Exercise requirements:
[A] In the passage on the Juniper Cobra missile defense exercise, in which years were the first two joint exercises held?
[B] Copy the stretch of the Juniper Cobra passage from "The third exercise" through "Arrow anti-missile system.".
[C] Write the next part of the passage on the Juniper Cobra missile defense exercise, starting after its last sentence.

In fact, before this the topic was on the international agenda due to news about Russian anti-aircraft S-300 missile systems and Israeli reactions to it. In Turkey, the topic is also in the news because of Turkey's intentions to acquire American PAC-3 anti-missile systems.
All in all, the week has been dominated by these topics, and it is almost certain that it will continue to be so for quite some time because a very important military exercise might well lead to new discussions and to new developments next month.
This exercise, code-named Juniper Cobra, will be performed jointly by the US and the Israel Defense Forces (IDF) in mid-October. It will be the third biennial joint missile defense exercise between the two countries, the first one in 2005, the second in 2007.
The third exercise is being described as the largest joint exercise ever held by the two countries. During this exercise they will test all the components of the joint anti-missile systems, namely the US's THAAD (Terminal High Altitude Air Defense), which incorporates PAC-3 missiles, ship-based Aegis interceptors, X-band radars and the Israeli Arrow anti-missile system.

Supplied material:
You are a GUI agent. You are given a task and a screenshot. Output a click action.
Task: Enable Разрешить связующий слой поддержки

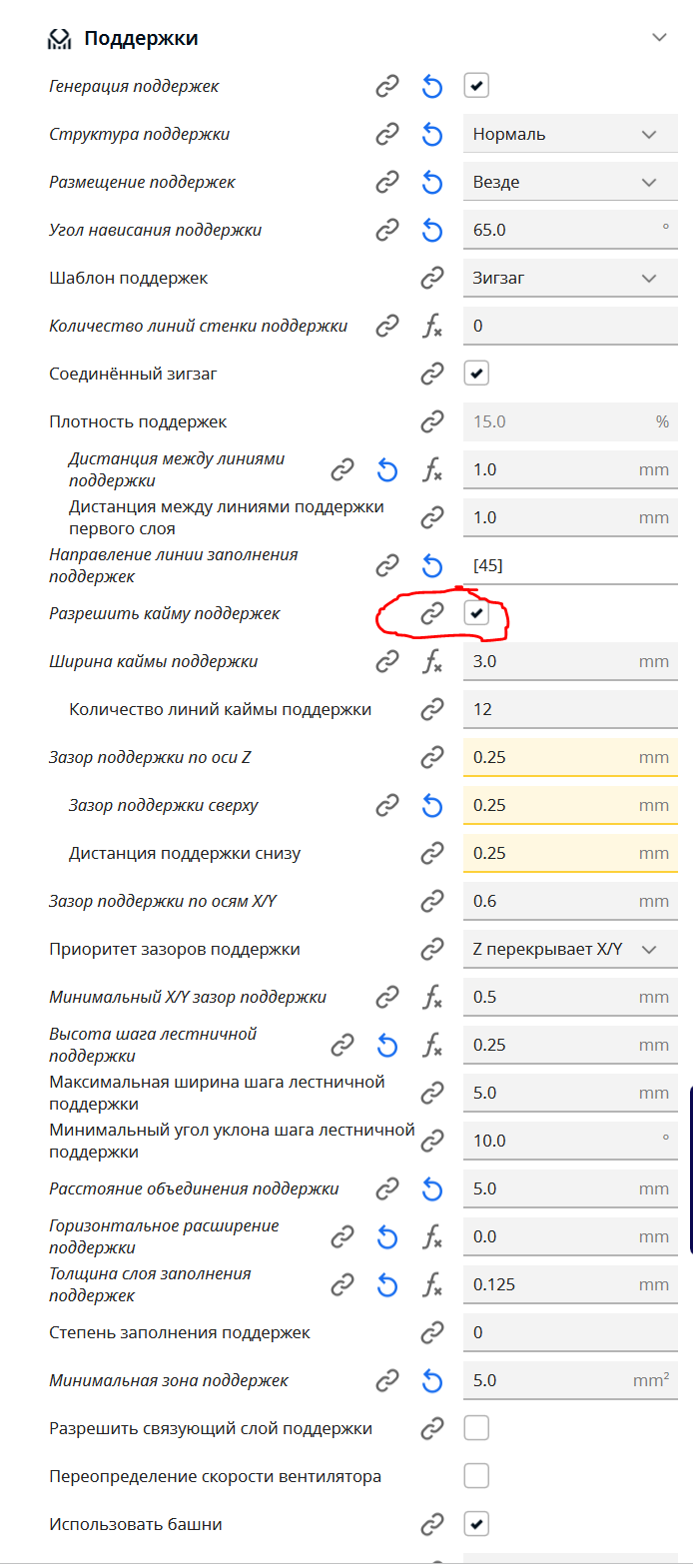(476, 1428)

Answers to this exercise:
[A] 2005 and 2007

[B]
The third exercise is being described as the largest joint exercise ever held by the two countries. During this exercise they will test all the components of the joint anti-missile systems, namely the US's THAAD (Terminal High Altitude Air Defense), which incorporates PAC-3 missiles, ship-based Aegis interceptors, X-band radars and the Israeli Arrow anti-missile system.

[C]
Of the four, the X-band radar is a relatively new component in this respect. Transportable by air, it uses high-powered pulsed beams for extremely high-resolution tracking of objects in space, such as a missile, that could carry conventional as well as chemical, biological or nuclear warheads. Built by US defense giant Raytheon Company, the system has been described by experts as capable of tracking an object the size of a baseball from about 4,700 kilometers away.
The radar, which was sent to Israel last October as a parting gift from US President George W. Bush, would let Israel's operational Arrow missile defense systems engage long-range Iranian Shahab-3 ballistic missiles about halfway through what would be its 11-minute flight to Israel from Iran, or six times sooner than Israel's “Green Pine” radar is capable of doing. According to one expert, with the X-band system at work and connected to the US system, a missile intercept theoretically would take place over Iran or a neighboring state and not over Israel, which would of course give Israel a significant strategic advantage over potential Iranian missiles.
The radar is deployed in southern Israel near the Nevatim Air Force Base and is under the control of the United States European Command (EUCOM) and manned by US personnel. The IDF and EUCOM conducted a joint exercise of the radar last July. A similar drill was also undertaken in Germany at the same time. The aim of both drills was, of course, to check its interoperability with Israeli early-warning systems, based on the Arrow anti-missile infrastructure.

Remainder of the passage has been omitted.